Несмотря на то, что Леви явно пришел в себя (был способен на искреннюю злость — это точно), я вдруг услышал в его голосе ту самую, стремную растерянность. Вернее, ее отголосок. Сразу после приступов Леви засыпал, затем некоторое время выглядел так, словно попал в туманный, незнакомый город, где никто не говорит на его языке. Леви говорил об этом так:

— Часть меня отправляется в "Сайлент-Хилл".

Я отвечал:

— Надеюсь, что во вторую часть. Там вот есть фрейдистские отсылки.

Мы смеялись, а затем я понимал, каждый раз заново: часть Леви, очень-очень маленькая, даже и не заметишь пропажи, остается там навсегда.

— Мне приехать? — спросил я сейчас. Леви, я знал, хотя и не видел, покачал головой, затем вспомнил, что мы говорим по телефону и сказал:

— Неа. То есть, не сейчас. Родители опять ругаются. Ты приедешь вечером?

Я кивнул, и Леви это наверняка понял. Потом тоже вспомнил, что мы поговорим по телефону.

— Ага. Вечером. Смотри, чтобы они не развелись, а то я стану твоим папкой.

Леви начал ругаться, как мне казалось, с удовольствием, и я хотел ответить ему, но в этот момент мне на почту пришло сообщение, щелчком возвестив о своем присутствии.

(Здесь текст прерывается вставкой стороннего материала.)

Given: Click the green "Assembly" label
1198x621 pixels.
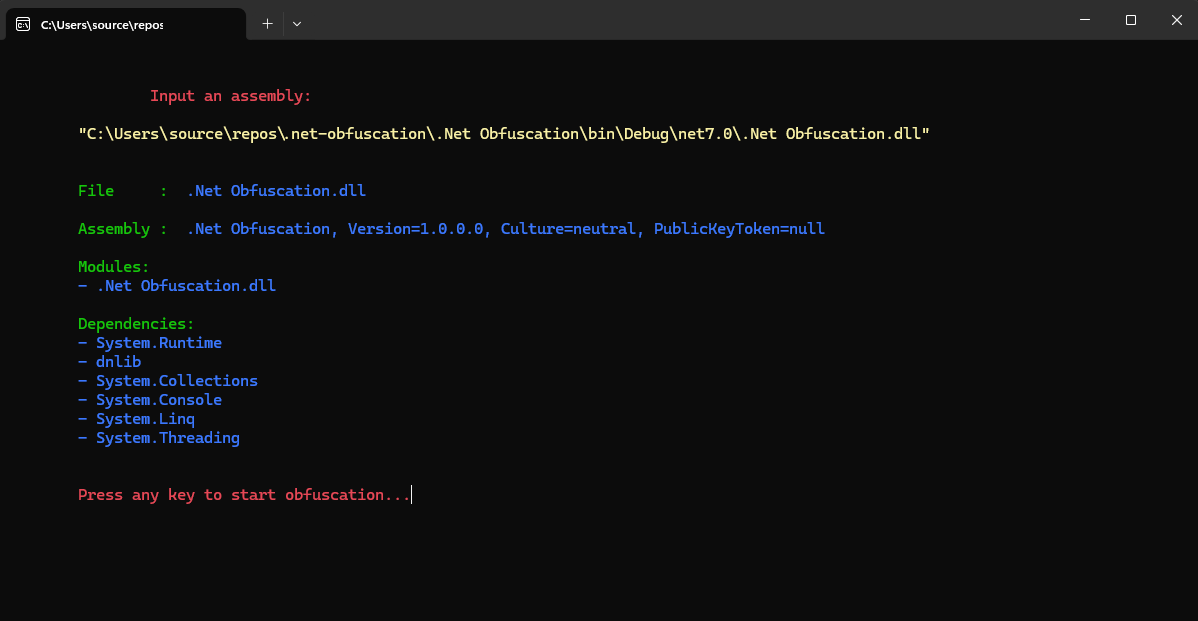Looking at the screenshot, I should point(114,229).
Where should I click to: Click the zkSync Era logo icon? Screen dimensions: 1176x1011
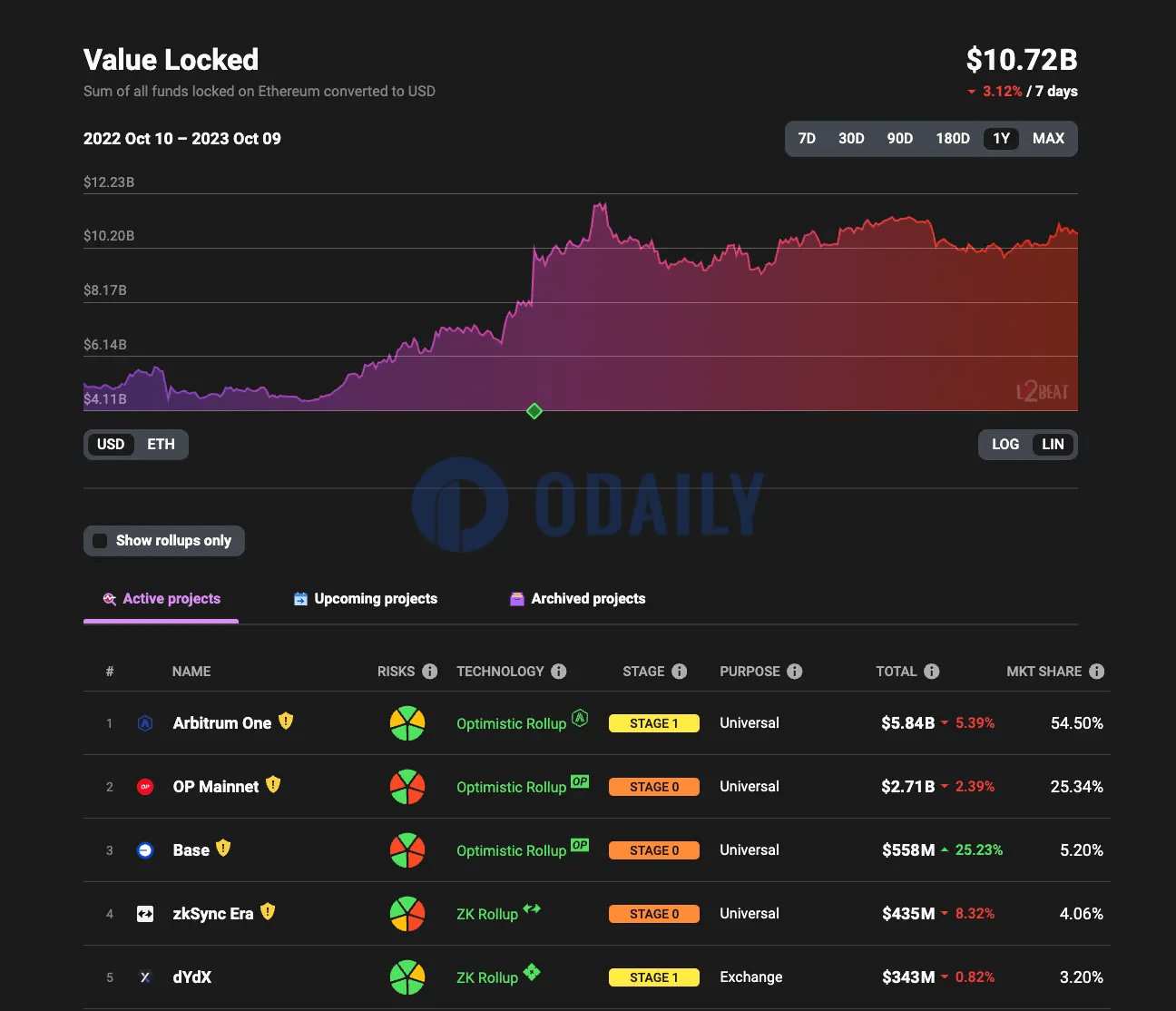[x=145, y=913]
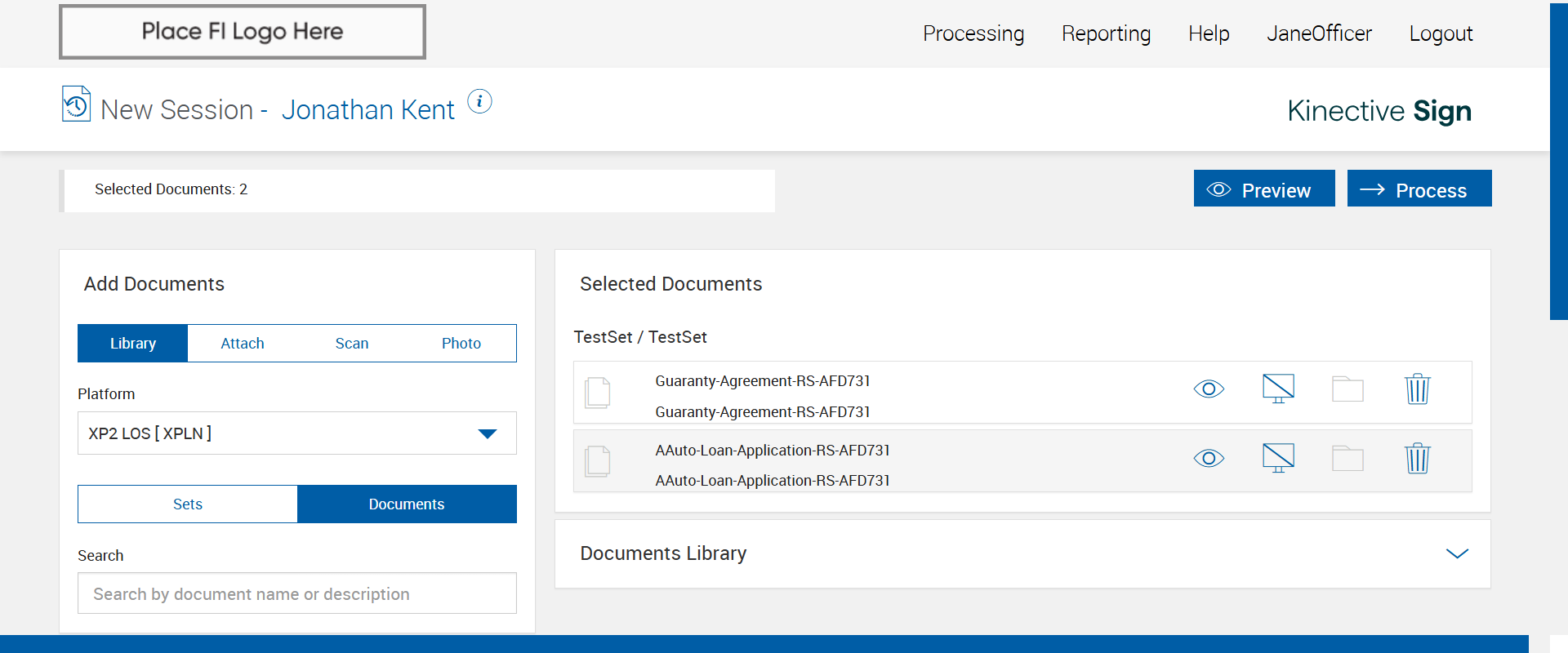Click the Preview button

pos(1263,189)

— Кто вообще еще рассылает сообщения на почту? — спросил я не то у Леви, не то у зрителей моей трансляции. — Кроме родителей и педофилов?

Окошко всплыло и погасло слишком быстро, я не успел рассмотреть ни отправителя, ни тему письма.

— Если это какой-нибудь злодей, предлагающий мне что-нибудь сомнительное, вы узнаете об этом первыми.

— Макси, заканчивай уже свою трансляцию, — сказал Леви. — И расскажи мне, что происходит.

Я открыл почту с ощущением, что внутри меня разбился стакан (сложно объяснить, но, послушайте, все мы испытывали его хоть раз перед важным экзаменом или тревожным звонком). Я не знал, чем вызвано это чувство, но секунду спустя, взглянув на адрес отправителя, подумал, что интуицией. То есть, ящик-то был стандартный, гугловский, ничего необычного. Только вот адрес начинался со слова "суперсахар". Я, конечно, сразу все вспомнил, и отдалившаяся было история с голодным желтоглазым богом снова возникла передо мной. Тема письма, впрочем, была самая заурядная. Одно слово: привет! И этот наивный восклицательный знак в конце, как будто мне писала мама.